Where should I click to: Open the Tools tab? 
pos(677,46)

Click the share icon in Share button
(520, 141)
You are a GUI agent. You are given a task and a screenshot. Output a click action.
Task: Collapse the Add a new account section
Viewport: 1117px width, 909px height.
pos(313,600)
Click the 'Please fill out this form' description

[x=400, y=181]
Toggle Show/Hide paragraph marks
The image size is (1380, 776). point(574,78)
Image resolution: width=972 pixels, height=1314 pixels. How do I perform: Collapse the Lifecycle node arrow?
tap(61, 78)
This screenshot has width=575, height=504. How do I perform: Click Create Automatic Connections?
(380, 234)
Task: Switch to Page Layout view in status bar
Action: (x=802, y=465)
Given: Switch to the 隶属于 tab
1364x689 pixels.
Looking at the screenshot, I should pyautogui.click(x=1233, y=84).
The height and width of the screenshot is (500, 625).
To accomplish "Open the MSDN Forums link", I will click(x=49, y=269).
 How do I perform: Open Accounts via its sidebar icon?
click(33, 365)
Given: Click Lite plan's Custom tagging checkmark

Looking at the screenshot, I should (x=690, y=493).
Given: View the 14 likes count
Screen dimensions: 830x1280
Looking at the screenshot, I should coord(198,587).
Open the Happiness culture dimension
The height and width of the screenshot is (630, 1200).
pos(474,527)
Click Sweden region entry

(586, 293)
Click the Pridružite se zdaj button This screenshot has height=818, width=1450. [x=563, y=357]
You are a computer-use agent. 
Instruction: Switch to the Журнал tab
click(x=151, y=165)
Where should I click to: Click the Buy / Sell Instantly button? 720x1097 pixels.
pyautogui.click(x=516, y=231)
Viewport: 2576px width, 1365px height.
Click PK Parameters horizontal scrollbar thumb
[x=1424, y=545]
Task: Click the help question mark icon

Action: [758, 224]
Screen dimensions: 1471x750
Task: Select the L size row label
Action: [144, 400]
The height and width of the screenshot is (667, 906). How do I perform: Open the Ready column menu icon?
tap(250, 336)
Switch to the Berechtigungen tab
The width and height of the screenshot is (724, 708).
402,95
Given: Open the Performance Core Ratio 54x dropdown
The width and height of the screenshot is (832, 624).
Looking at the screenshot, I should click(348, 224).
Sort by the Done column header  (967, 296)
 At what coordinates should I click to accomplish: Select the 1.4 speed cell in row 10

**Work task**.
Reproduce all the records. Keep them exact, please.

**Answer to the problem**.
Where should I click to: Open the Tools tab? 
pos(677,46)

Click the share icon in Share button
(520, 141)
You are a GUI agent. You are given a task and a screenshot. Output a click action.
Task: Collapse the Add a new account section
Viewport: 1117px width, 909px height.
pos(313,600)
Click the 'Please fill out this form' description

[x=400, y=181]
Toggle Show/Hide paragraph marks
The image size is (1380, 776). point(574,78)
Image resolution: width=972 pixels, height=1314 pixels. How do I perform: Collapse the Lifecycle node arrow?
tap(61, 78)
This screenshot has width=575, height=504. How do I perform: Click Create Automatic Connections?
(380, 234)
Task: Switch to Page Layout view in status bar
Action: (x=802, y=465)
Given: Switch to the 隶属于 tab
1364x689 pixels.
Looking at the screenshot, I should pyautogui.click(x=1233, y=84).
The height and width of the screenshot is (500, 625).
To accomplish "Open the MSDN Forums link", I will click(x=49, y=269).
 How do I perform: Open Accounts via its sidebar icon?
click(33, 365)
Given: Click Lite plan's Custom tagging checkmark

Looking at the screenshot, I should (x=690, y=493).
Given: View the 14 likes count
Screen dimensions: 830x1280
Looking at the screenshot, I should coord(198,587).
Open the Happiness culture dimension
The height and width of the screenshot is (630, 1200).
pos(474,527)
Click Sweden region entry

(586, 293)
Click the Pridružite se zdaj button This screenshot has height=818, width=1450. [x=563, y=357]
You are a computer-use agent. 
Instruction: Switch to the Журнал tab
click(x=151, y=165)
Where should I click to: Click the Buy / Sell Instantly button? 720x1097 pixels.
pyautogui.click(x=516, y=231)
Viewport: 2576px width, 1365px height.
Click PK Parameters horizontal scrollbar thumb
[x=1424, y=545]
Task: Click the help question mark icon

Action: [758, 224]
Screen dimensions: 1471x750
Task: Select the L size row label
Action: [144, 400]
The height and width of the screenshot is (667, 906). How do I perform: Open the Ready column menu icon?
tap(250, 336)
Switch to the Berechtigungen tab
The width and height of the screenshot is (724, 708).
402,95
Given: Open the Performance Core Ratio 54x dropdown
The width and height of the screenshot is (832, 624).
Looking at the screenshot, I should click(348, 224).
Sort by the Done column header  (967, 296)
 At what coordinates should I click to accomplish: Select the 1.4 speed cell in row 10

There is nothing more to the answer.